- **Problem to work on**:
Copy the entries exactly, through the "The height and width of the screenshot is (247, 419)." line.
#####
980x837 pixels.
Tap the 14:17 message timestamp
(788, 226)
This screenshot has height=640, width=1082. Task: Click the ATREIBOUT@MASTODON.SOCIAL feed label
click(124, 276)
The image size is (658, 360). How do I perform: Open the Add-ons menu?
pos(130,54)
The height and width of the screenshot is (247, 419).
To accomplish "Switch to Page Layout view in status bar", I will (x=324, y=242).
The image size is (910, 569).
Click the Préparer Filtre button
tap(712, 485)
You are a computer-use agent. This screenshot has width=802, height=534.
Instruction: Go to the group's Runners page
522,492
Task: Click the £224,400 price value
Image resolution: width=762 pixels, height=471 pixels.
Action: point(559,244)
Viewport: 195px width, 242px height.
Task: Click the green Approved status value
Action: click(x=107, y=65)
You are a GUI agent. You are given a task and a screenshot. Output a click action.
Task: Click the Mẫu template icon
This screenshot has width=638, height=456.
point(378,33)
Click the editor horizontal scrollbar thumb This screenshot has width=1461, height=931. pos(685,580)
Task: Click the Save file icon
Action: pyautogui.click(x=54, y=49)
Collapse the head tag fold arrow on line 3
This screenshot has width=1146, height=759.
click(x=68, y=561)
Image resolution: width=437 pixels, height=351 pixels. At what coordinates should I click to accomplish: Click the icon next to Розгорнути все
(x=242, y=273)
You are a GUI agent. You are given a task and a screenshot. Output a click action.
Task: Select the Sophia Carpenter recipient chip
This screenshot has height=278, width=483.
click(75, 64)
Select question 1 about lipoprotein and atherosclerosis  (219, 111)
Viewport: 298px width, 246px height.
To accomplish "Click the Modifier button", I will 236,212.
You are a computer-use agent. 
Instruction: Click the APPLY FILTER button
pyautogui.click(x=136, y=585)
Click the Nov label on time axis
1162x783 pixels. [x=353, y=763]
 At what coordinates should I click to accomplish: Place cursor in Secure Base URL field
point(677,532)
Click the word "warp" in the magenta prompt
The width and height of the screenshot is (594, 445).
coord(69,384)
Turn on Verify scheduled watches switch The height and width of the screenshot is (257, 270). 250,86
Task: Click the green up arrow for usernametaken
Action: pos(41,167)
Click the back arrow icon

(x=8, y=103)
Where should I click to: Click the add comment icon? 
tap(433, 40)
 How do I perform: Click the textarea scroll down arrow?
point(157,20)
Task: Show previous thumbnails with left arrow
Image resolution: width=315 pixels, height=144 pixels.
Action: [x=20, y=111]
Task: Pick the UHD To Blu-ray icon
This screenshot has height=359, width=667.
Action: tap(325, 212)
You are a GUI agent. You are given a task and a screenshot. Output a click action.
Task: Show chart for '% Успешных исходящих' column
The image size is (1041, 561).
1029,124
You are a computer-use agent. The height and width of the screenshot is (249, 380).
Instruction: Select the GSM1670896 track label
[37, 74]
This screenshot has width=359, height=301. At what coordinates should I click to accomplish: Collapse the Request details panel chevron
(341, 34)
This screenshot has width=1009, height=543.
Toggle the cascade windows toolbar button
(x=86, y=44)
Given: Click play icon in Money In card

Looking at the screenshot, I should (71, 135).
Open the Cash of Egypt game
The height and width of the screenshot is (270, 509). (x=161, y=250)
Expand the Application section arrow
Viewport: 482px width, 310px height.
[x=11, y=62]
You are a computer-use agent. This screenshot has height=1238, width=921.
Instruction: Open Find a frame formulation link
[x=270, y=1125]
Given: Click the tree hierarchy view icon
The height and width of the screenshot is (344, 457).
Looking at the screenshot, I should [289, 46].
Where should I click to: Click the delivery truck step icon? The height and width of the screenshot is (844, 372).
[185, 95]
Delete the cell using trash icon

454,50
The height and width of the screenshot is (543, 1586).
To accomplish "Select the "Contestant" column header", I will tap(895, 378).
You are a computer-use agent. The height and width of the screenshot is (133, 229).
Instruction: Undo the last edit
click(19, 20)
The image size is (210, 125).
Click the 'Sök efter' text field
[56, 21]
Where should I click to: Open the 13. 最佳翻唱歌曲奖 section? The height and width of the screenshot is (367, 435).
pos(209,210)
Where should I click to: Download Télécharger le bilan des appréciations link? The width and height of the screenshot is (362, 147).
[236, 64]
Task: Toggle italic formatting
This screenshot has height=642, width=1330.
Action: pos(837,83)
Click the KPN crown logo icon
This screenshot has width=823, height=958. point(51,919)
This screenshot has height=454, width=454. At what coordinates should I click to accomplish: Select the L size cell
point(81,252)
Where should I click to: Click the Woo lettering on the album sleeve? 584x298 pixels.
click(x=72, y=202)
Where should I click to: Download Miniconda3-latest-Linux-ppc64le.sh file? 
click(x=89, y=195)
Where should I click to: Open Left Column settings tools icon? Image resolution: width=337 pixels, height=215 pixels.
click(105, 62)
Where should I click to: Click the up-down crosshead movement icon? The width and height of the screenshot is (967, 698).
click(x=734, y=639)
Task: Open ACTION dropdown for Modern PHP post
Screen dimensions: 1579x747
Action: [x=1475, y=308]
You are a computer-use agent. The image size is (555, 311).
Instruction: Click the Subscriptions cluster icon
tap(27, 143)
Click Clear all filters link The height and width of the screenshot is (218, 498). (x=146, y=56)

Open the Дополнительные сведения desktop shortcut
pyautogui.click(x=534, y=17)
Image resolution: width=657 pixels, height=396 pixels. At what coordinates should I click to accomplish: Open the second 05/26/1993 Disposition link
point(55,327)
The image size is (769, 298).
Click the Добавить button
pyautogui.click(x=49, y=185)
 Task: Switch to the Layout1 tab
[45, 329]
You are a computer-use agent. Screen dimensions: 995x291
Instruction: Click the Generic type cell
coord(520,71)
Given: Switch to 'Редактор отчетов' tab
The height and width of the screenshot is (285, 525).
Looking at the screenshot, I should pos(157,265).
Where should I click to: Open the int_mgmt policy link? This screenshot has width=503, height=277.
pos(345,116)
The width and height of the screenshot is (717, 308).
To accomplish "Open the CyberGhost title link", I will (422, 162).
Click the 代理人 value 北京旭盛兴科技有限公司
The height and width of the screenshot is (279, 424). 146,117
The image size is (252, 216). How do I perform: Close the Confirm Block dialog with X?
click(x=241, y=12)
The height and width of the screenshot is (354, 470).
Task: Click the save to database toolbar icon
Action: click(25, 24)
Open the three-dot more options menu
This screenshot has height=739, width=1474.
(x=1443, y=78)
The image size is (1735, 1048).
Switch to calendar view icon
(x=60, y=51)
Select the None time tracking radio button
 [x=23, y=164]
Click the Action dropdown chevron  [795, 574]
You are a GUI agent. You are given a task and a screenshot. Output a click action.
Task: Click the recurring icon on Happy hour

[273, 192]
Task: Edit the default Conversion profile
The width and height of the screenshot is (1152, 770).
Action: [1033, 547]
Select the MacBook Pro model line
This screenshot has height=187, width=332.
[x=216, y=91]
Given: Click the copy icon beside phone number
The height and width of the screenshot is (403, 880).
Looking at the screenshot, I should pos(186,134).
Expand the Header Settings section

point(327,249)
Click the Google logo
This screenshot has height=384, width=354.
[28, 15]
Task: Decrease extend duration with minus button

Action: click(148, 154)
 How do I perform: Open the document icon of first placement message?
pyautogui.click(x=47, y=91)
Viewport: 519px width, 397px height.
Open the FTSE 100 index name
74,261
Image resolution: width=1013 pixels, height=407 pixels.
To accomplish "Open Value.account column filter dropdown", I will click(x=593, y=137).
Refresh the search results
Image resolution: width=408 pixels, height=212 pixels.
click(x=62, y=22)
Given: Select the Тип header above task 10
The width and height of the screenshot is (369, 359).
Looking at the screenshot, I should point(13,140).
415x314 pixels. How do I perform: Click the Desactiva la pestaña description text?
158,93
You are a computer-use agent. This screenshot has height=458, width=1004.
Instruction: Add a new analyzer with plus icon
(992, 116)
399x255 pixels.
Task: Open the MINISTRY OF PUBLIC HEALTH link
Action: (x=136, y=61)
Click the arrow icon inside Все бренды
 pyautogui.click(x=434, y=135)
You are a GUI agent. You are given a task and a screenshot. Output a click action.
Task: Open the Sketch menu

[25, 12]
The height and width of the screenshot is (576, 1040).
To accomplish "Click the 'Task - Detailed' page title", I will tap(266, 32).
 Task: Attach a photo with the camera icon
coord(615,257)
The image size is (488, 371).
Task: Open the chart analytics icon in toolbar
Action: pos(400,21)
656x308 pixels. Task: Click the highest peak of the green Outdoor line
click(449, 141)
#####
- **Result below**:
980x837 pixels.
Tap the 14:17 message timestamp
(788, 226)
This screenshot has height=640, width=1082. Task: Click the ATREIBOUT@MASTODON.SOCIAL feed label
click(124, 276)
The image size is (658, 360). How do I perform: Open the Add-ons menu?
pos(130,54)
The height and width of the screenshot is (247, 419).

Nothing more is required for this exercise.